:: ESTRATTO FORNITO ::
==========

Dallo smart working al lavoro fisico: come cambiano i rischi professionali

Attualità

Il progresso tecnologico e la digitalizzazione dei processi hanno profondamente modificato l’organizzazione del lavoro, introducendo modelli ibridi e flessibili come lo smart working. Tuttavia, il graduale ritorno al lavoro fisico in presenza, in molti settori produttivi e terziari, sta determinando un rinnovato confronto con i rischi professionali tradizionali, ponendo l’accento su una ridefinizione complessiva delle tutele e degli strumenti di prevenzione.

Mentre il lavoro agile ha reso centrali problematiche connesse alla sedentarietà, alla mancanza di ergonomia e al rischio psicosociale, la riattivazione di mansioni operative, manuali o in ambienti strutturati reintroduce criticità legate a movimentazione di carichi, esposizione a agenti fisici e chimici, uso di macchinari e stress biomeccanico. Si assiste quindi a una polarizzazione dei rischi, dove quelli “emergenti” si affiancano e sovrappongono a quelli “storici”, rendendo necessaria una nuova cultura della sicurezza, capace di integrare approcci diversi.

L’adattamento della valutazione dei rischi nei nuovi scenari operativi

Con il mutamento dei contesti organizzativi, anche la valutazione dei rischi – documento cardine nella gestione della sicurezza sul lavoro – deve essere costantemente aggiornato. In ambito smart working, le aziende sono chiamate a rilevare e mitigare rischi invisibili, come l’isolamento, la disconnessione insufficiente, le postazioni inadeguate e i disturbi muscoloscheletrici dovuti a posture scorrette prolungate nel tempo.

Nel lavoro fisico, invece, la valutazione dei rischi torna a concentrarsi su elementi concreti e misurabili: rumore, vibrazioni, esposizione a sostanze nocive, rischio elettrico e antincendio. Ma anche qui non mancano nuove sfide: la pressione produttiva, l’intensificazione dei ritmi, e la continua interazione uomo-macchina possono generare fatica cronica, errori, infortuni e fenomeni di usura precoce del corpo. Questo scenario ibrido impone al datore di lavoro di adottare strumenti dinamici e multidisciplinari, capaci di anticipare le criticità prima che si traducano in eventi lesivi.

==========

:: DATI MOSTRATI ::
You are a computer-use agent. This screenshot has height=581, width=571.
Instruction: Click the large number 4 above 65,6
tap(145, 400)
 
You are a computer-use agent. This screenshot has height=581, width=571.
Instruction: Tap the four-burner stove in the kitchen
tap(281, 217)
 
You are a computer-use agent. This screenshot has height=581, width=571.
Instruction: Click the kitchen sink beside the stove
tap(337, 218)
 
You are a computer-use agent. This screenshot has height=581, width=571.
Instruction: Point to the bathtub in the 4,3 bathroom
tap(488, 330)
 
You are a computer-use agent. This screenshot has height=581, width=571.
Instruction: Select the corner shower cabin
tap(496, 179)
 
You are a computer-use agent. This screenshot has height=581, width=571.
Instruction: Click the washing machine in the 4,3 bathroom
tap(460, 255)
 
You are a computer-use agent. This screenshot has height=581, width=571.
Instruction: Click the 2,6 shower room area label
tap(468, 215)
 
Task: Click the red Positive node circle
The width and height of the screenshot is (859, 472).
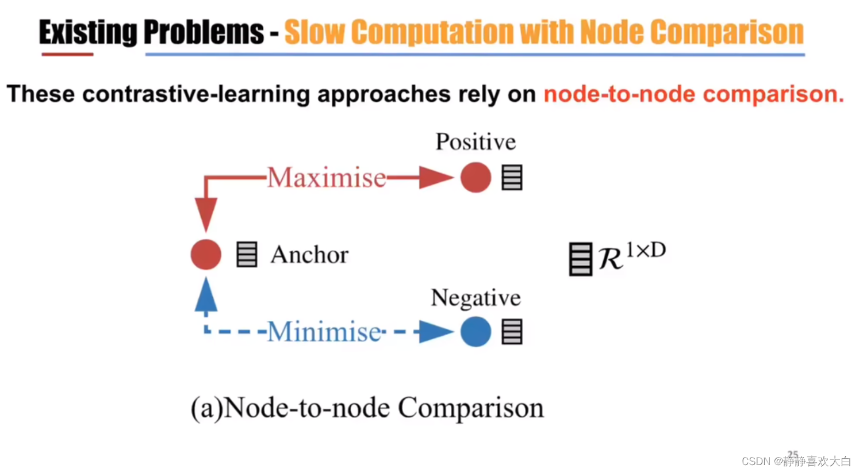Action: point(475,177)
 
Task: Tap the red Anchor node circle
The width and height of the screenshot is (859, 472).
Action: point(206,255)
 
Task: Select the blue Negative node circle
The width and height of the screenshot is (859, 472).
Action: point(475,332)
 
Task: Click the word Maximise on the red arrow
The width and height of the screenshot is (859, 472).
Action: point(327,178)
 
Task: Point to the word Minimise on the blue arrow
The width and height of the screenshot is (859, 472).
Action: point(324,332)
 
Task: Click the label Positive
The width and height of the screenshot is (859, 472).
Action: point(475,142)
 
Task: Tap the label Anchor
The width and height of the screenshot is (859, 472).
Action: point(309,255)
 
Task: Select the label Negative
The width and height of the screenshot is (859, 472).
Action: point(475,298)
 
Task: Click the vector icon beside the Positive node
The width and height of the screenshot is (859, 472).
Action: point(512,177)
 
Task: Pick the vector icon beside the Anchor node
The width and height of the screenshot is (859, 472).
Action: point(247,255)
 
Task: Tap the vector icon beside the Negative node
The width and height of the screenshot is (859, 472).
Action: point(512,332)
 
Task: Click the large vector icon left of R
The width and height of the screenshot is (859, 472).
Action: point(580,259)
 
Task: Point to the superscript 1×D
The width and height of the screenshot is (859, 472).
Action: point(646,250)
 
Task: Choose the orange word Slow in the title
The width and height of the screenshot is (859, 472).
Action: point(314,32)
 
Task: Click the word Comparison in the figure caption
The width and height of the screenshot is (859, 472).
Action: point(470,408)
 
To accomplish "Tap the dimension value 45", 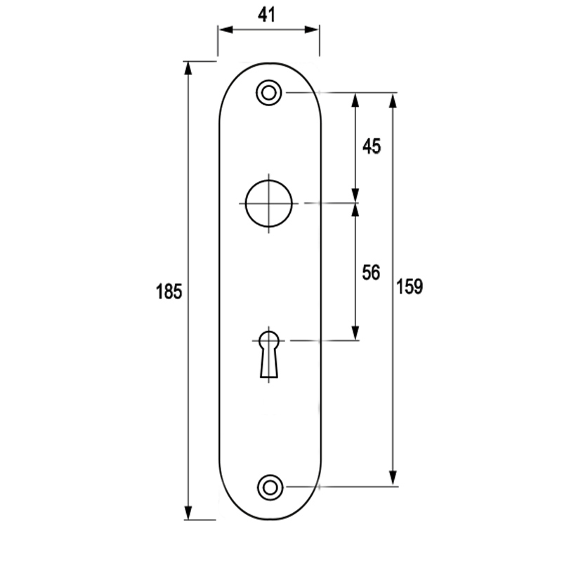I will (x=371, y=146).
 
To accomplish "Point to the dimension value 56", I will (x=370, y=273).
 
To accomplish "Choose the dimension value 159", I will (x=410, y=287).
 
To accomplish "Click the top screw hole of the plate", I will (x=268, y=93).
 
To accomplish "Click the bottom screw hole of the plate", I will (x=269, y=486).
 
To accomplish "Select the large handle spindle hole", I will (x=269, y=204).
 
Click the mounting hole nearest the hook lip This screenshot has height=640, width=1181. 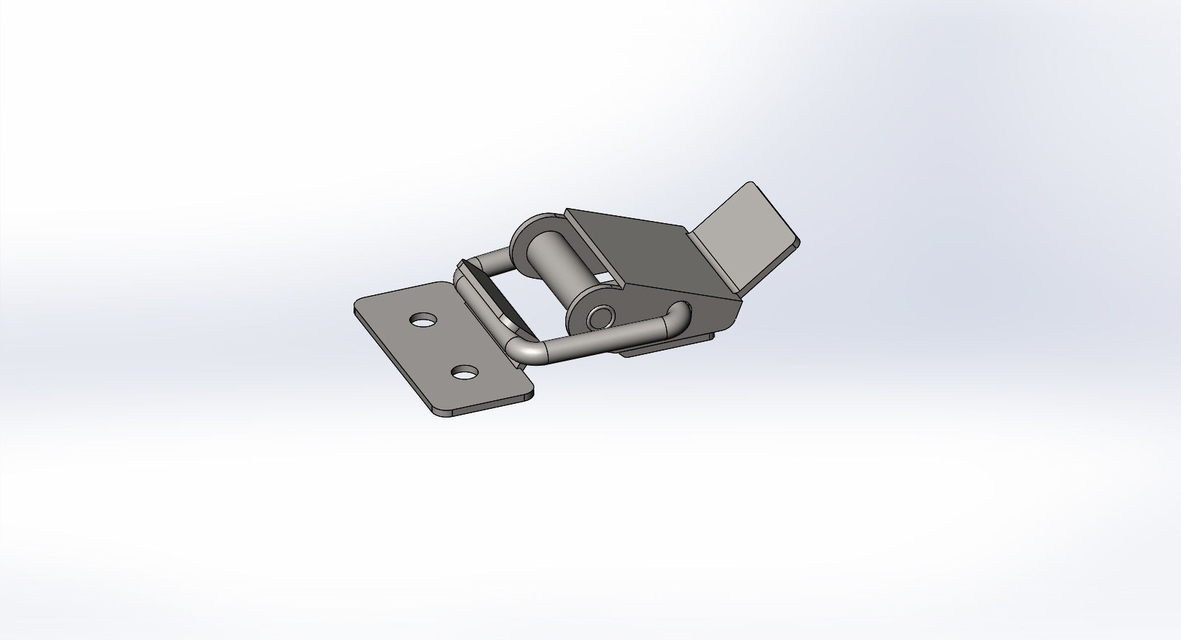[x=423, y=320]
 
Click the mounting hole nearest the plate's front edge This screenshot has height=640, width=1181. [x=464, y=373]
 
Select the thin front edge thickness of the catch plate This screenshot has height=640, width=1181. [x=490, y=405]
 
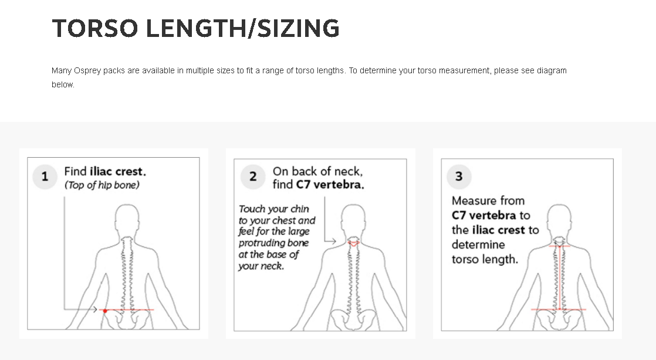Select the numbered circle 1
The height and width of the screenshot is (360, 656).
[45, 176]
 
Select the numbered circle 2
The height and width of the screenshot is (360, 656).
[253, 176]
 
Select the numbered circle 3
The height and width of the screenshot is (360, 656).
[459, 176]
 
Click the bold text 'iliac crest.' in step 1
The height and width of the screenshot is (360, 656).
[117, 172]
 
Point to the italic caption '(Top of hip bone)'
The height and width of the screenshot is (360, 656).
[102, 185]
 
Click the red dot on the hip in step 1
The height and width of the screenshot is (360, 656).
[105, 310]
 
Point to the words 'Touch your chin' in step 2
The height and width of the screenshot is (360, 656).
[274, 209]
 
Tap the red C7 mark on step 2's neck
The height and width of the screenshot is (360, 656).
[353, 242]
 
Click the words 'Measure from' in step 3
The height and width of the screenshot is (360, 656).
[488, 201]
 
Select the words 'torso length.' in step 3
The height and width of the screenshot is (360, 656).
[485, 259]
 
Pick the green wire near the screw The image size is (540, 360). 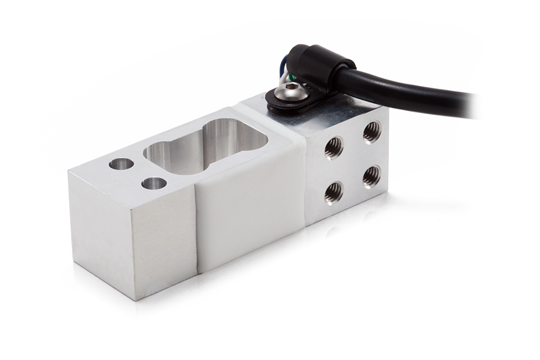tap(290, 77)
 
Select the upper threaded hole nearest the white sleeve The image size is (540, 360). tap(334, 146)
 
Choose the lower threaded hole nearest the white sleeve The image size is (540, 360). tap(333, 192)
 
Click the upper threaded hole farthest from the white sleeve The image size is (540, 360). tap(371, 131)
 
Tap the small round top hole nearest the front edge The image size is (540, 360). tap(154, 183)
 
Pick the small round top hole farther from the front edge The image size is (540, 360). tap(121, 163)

==========

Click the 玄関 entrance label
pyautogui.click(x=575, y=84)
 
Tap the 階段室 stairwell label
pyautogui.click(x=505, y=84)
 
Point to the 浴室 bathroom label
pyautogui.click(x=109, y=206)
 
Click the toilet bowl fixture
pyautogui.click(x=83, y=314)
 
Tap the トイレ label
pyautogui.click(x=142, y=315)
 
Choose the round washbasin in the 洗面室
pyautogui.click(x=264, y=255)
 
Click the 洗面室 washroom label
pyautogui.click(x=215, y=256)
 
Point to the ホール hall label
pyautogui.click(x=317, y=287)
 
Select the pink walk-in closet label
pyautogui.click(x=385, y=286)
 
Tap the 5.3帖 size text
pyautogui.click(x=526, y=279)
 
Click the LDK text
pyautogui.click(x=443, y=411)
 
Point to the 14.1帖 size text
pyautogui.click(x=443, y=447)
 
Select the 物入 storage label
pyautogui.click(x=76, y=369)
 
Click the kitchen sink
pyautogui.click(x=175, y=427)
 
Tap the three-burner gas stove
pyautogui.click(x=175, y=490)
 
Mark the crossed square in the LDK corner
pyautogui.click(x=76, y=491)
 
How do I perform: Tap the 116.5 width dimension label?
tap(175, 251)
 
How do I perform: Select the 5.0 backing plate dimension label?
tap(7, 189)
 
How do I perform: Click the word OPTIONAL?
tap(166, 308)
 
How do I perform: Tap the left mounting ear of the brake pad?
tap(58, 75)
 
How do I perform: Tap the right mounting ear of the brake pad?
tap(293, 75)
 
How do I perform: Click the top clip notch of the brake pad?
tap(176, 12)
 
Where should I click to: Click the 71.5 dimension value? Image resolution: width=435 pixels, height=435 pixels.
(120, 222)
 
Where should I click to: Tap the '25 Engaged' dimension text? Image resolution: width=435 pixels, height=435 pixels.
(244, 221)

==========

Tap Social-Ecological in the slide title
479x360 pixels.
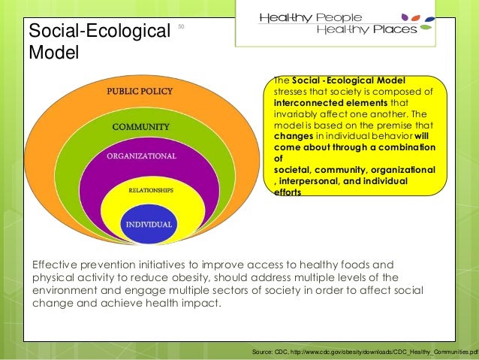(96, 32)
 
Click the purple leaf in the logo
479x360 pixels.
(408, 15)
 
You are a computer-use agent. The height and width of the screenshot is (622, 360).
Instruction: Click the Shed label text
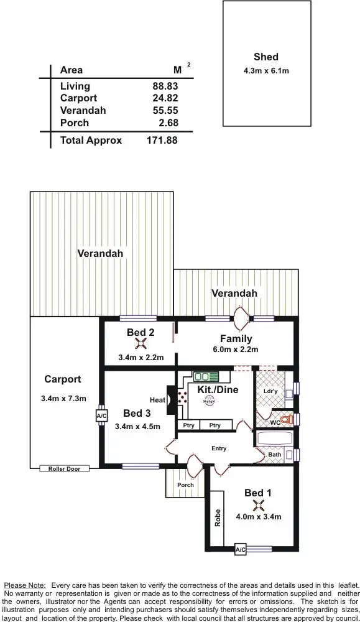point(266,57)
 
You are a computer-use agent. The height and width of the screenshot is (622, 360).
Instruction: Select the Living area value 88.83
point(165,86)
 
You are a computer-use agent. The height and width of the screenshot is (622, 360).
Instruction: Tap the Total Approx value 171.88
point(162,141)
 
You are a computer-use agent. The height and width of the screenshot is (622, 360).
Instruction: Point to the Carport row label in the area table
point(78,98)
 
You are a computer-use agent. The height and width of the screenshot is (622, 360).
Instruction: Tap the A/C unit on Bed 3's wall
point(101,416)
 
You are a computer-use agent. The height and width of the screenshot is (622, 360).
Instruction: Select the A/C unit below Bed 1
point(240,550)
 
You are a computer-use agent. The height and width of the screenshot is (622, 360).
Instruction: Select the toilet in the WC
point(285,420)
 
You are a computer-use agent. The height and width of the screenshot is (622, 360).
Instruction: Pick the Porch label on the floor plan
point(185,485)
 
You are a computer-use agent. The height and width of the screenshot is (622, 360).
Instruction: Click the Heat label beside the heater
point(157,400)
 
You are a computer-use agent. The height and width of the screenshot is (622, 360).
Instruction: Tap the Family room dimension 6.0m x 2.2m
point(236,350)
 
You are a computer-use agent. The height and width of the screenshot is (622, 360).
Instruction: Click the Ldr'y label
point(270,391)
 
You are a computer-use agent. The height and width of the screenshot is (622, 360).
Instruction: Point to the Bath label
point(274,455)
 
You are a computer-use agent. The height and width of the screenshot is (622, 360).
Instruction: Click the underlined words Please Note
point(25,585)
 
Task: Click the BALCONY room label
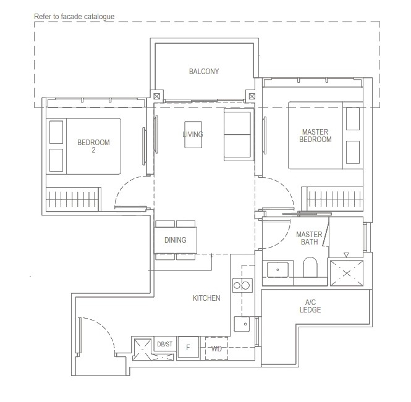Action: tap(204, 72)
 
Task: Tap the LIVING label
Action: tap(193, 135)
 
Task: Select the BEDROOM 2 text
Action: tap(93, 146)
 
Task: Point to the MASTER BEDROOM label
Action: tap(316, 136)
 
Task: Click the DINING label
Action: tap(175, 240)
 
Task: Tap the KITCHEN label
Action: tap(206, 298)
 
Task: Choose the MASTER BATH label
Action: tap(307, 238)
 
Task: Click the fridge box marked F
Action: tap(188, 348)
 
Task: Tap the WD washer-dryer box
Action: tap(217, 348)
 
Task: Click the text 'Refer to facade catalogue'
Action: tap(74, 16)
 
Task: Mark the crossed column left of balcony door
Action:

==========

:: COSA FARE ::
Prosegui l'articolo sui rischi professionali tra smart working e lavoro fisico dal punto in cui si interrompe.

:: LA TUA RISPOSTA ::
Malattie professionali e nuove classificazioni normative

All’interno di questo contesto complesso si colloca la riflessione su cosa si intende per malattia professionale, concetto che oggi va oltre la semplice correlazione tra esposizione a un rischio fisico e manifestazione clinica. La malattia professionale è definita come una patologia contratta a causa del tipo di lavoro svolto e dell’ambiente in cui esso si esplica, in cui l’agente causale è identificabile e scientificamente riconosciuto. Oggi, accanto a patologie respiratorie, cutanee, uditive e muscoloscheletriche, si impone il riconoscimento anche di disfunzioni cognitive, psichiche e neurovegetative, talvolta generate da condizioni di stress lavoro-correlato, iperconnessione o mancanza di recupero.

A conferma di questo ampliamento concettuale, il Decreto interministeriale del 10 ottobre 2023 ha aggiornato le tabelle delle malattie professionali, includendo nuove condizioni derivanti da modalità lavorative moderne e complesse. Il provvedimento ha dato rilevanza anche a patologie associate all’uso prolungato dei videoterminali, a sindromi da sovraccarico biomeccanico e ad altre forme di cronicizzazione connesse alla ripetitività o alla postura, riflettendo una visione evolutiva della tutela sanitaria dei lavoratori.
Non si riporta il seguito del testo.